* [TEXTO DA PÁGINA]:
---+---
28° E, aderindo á fundamentação do Ministério Público refere “a pretensão do arguido AA, formulada através da sua actual Ilustre Mandatária, e traduzida, a prática, em ver admitido o recurso do acórdão proferido em 1.ª instância, já tinha sido indeferida encontrando-se esgotado o poder jurisdicional sobre tal matéria”

29° Ora, com o devido respeito, que alias é muito e bem merecido, laboram em erro ambos os Ilustres magistrados, porquanto não só a pretensão do arguido não é ( como se entende resultar claro do texto do requerimento da aqui signatária ), recorrer da decisão de primeira instância, mas pronunciar-se e recorrer de decisão que decorre de reclamação apresentada por co-arguido, que altera a matéria de facto sobre factualidade imputada ao aqui recorrente, (o que aliás é reconhecido no próprio acórdão que altera a matéria de facto, como supra se descreve em Art. 19º e 20º do presente requerimento.
---+---
* [DADOS RECOLHIDOS]:
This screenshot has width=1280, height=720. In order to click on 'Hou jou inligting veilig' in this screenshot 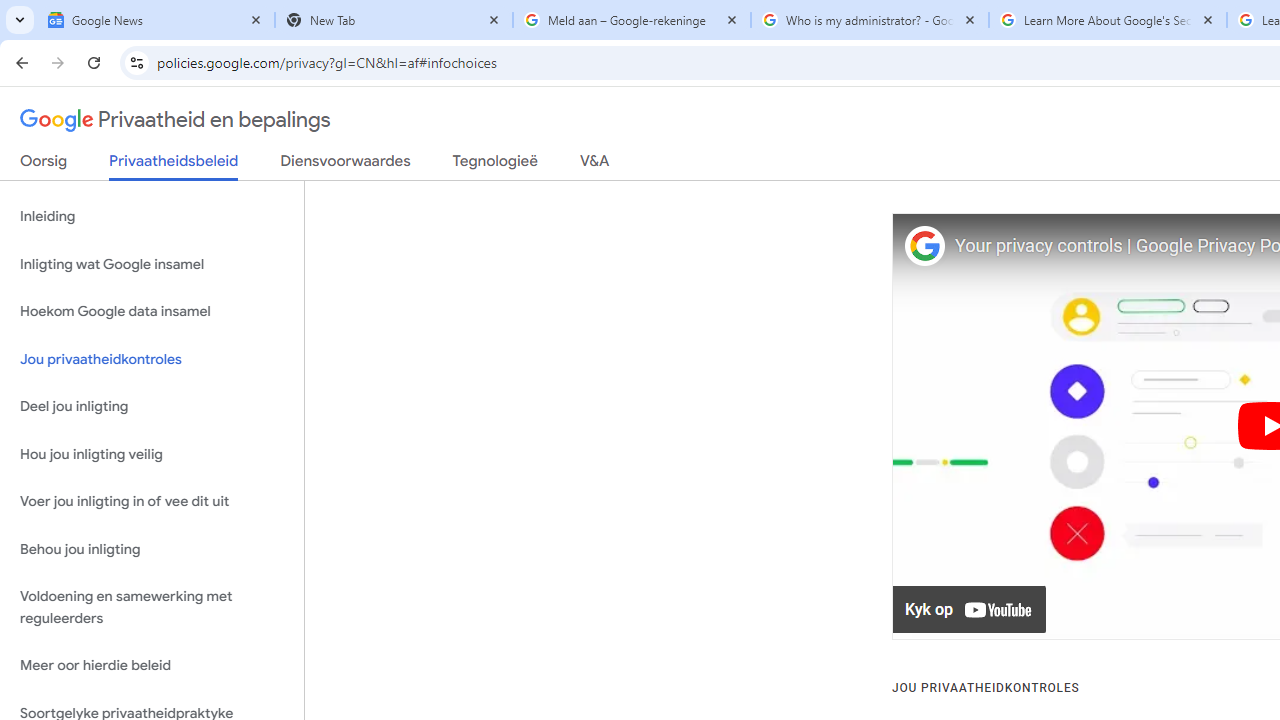, I will do `click(151, 454)`.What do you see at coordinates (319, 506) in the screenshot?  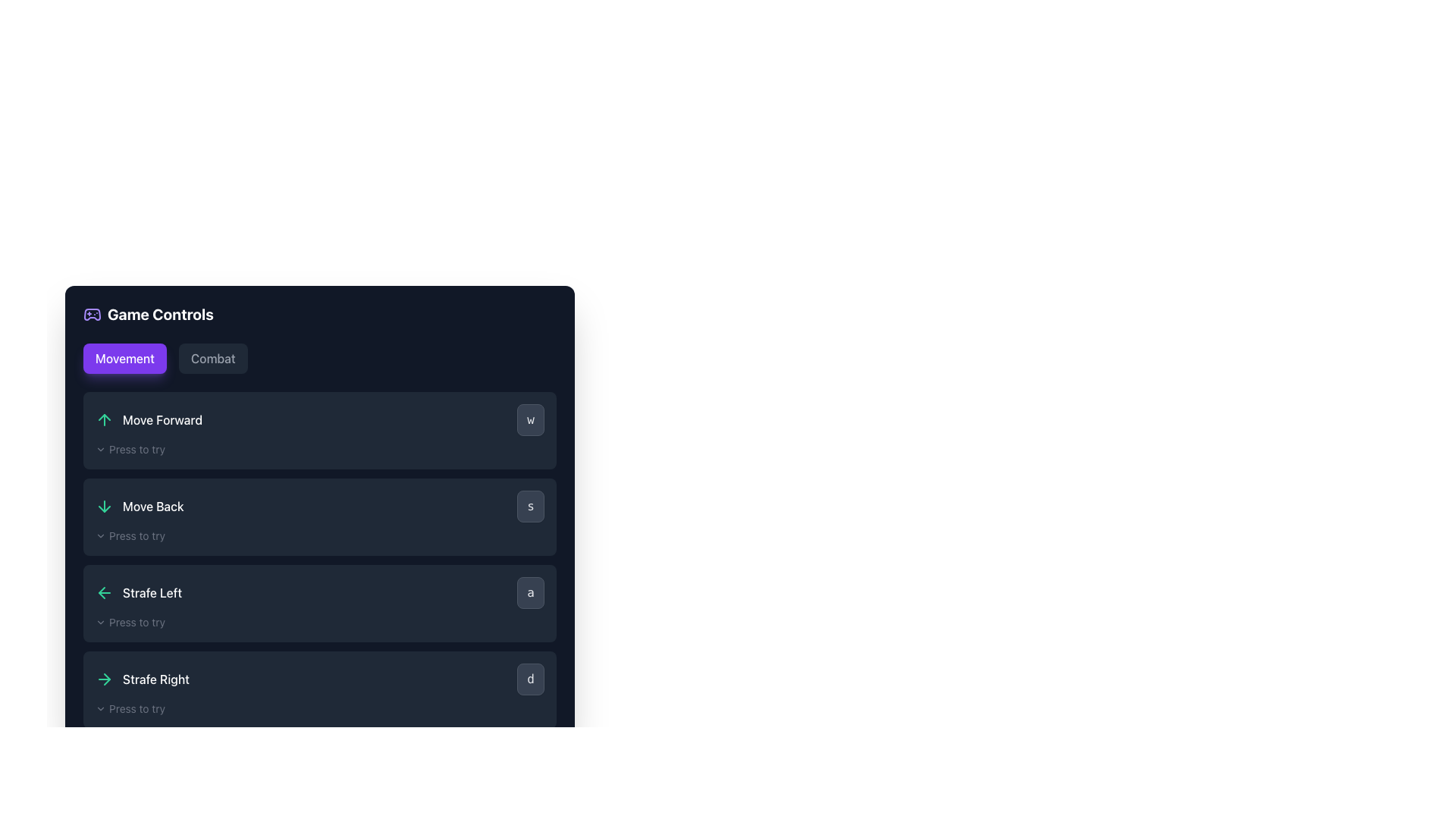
---+---
* [O QUE FAZER]:
a: No texto sobre o recurso do arguido AA, a que fundamentação se adere no ponto 28°?
b: Prossiga o texto sobre o recurso do arguido AA a partir da última frase apresentada.

* [RESPOSTAS ESCRITAS]:
a: À fundamentação do Ministério Público.

b:
30º Mais pretendendo o aqui requerente exercer o seu direito a pronunciar-se e recorrer se caso disso for, da fundamentação que altera a matéria de facto, reduz a ilicitude e a culpa do aqui recorrente mas mantém a medida da pena, direito ao recurso que se viu impedido de exercer ante a falta de notificação do teor da reclamação e decisão que sobre a mesma veio ser proferida, e sobre essa pretensão em concreto, não veio o tribunal de primeira instância a pronunciar-se senão agora, não estando naturalmente quanto a essa matéria esgotado o seu poder jurisdicional!

31º Aliás, contrariamente ao que é dito, certamente por lapso no despacho da Meritissima Juiza de 20/07/21 a sentença não transitou em julgado, quanto ao aqui requerente, a 9 de Dezembro de 2019, uma vez que por todo o supra exposto, o acórdão do tribunal da relação, e subsequente reclamação e resposta á mesma, contém alterações que implicam e modificam a factualidade e apreciação da culpa do requerente, as quais não lhe foram comunicadas nem dadas a conhecer, vindo a ser inaceitável e inconstitucionalmente tolhido o seu direito a conhecer de todas as decisões que lhe digam respeito, o direito á defesa e o direito a ver reapreciadas tais decisões, ou seja o direito ao recurso.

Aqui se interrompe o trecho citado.